══ Data provided ══

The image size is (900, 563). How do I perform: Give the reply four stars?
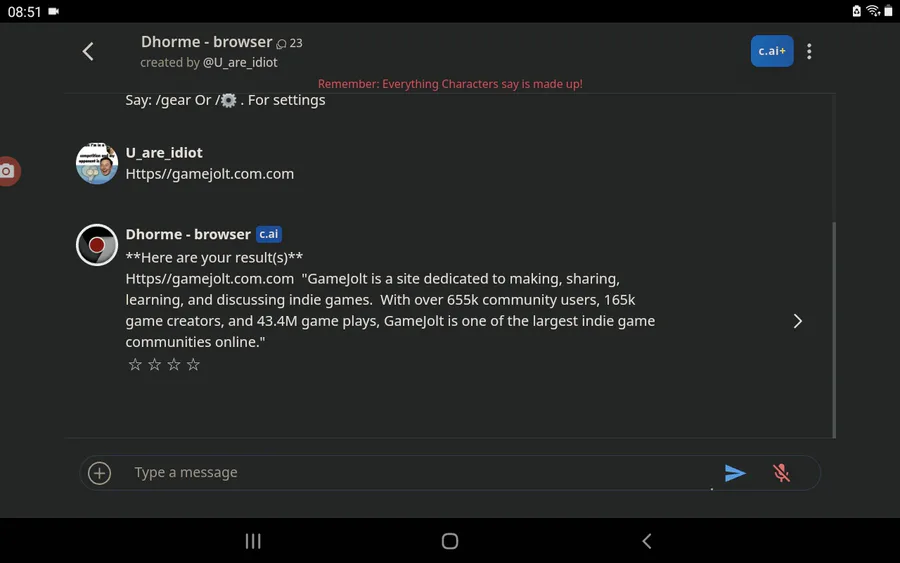[x=193, y=364]
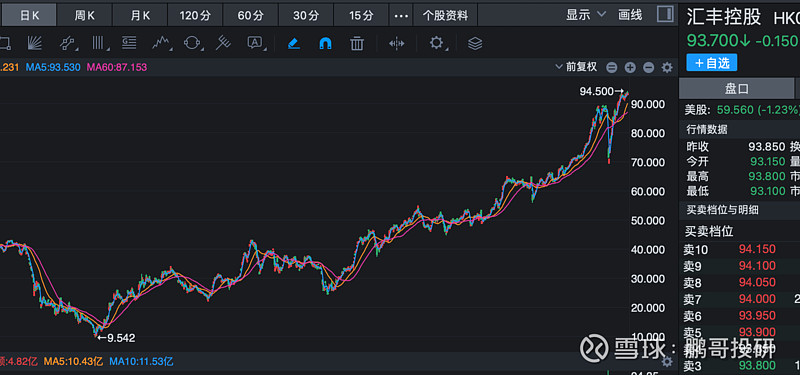This screenshot has width=800, height=375.
Task: Toggle the side panel layout icon
Action: point(664,14)
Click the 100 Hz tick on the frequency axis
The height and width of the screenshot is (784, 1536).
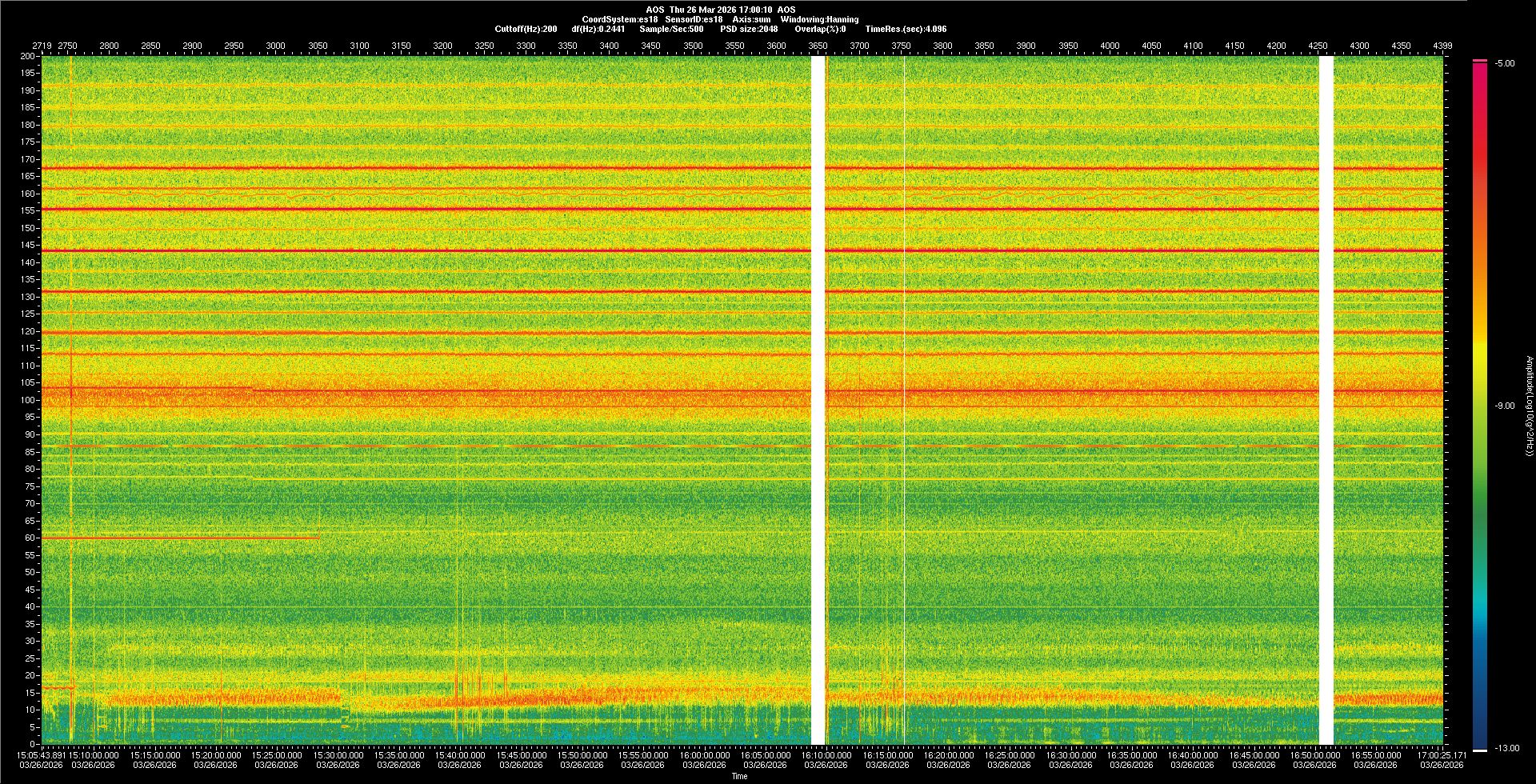[28, 400]
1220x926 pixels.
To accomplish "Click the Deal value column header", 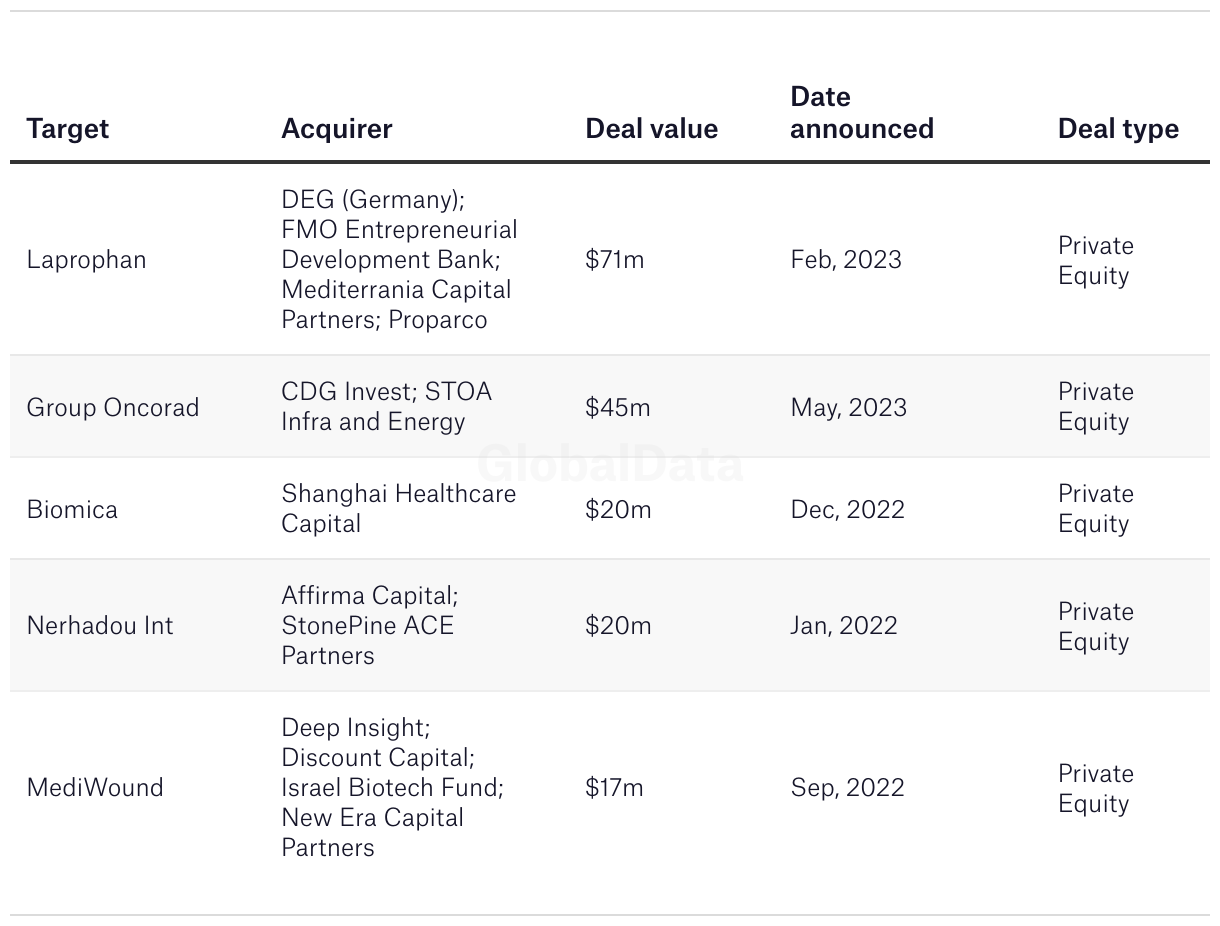I will click(651, 129).
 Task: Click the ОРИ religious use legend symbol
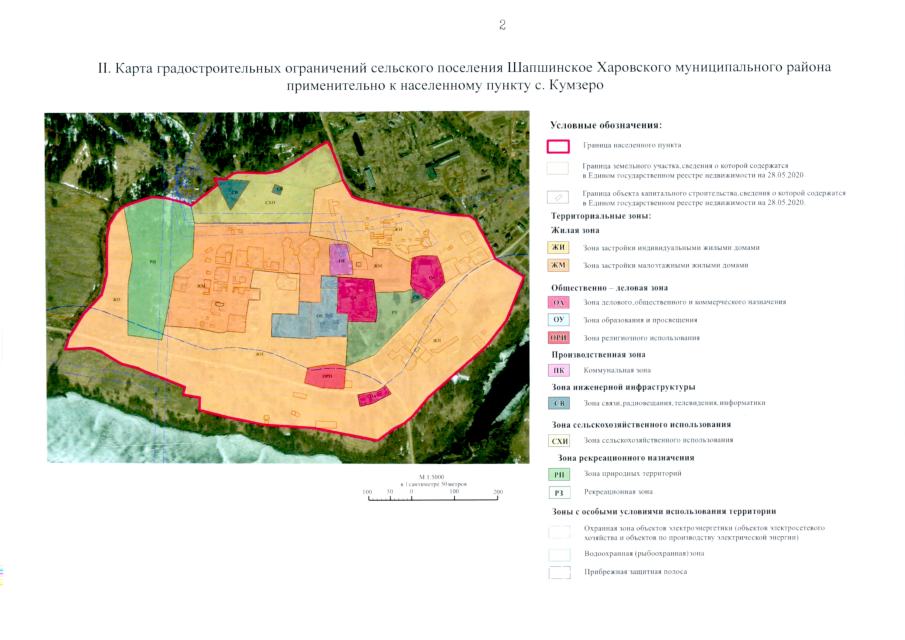click(559, 338)

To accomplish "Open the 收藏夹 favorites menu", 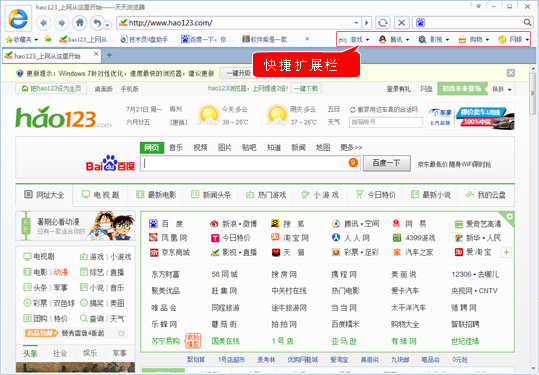I will pos(22,40).
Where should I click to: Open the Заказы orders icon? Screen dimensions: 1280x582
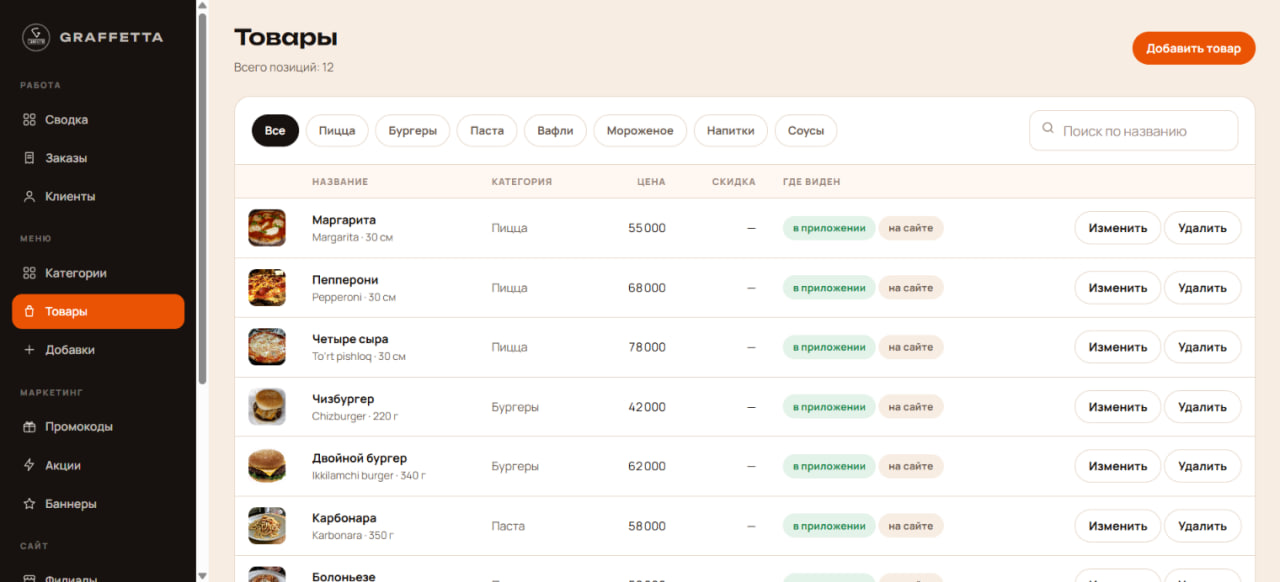click(29, 158)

═══

* _Try it_:
Transcribe exactly the lines running from the line with "Where should I" to the last line of the entries. Pictures stay out of the copy.

* _Completed exercise_:
Where should I click to: Open the Заказы orders icon? Screen dimensions: 1280x582
click(29, 158)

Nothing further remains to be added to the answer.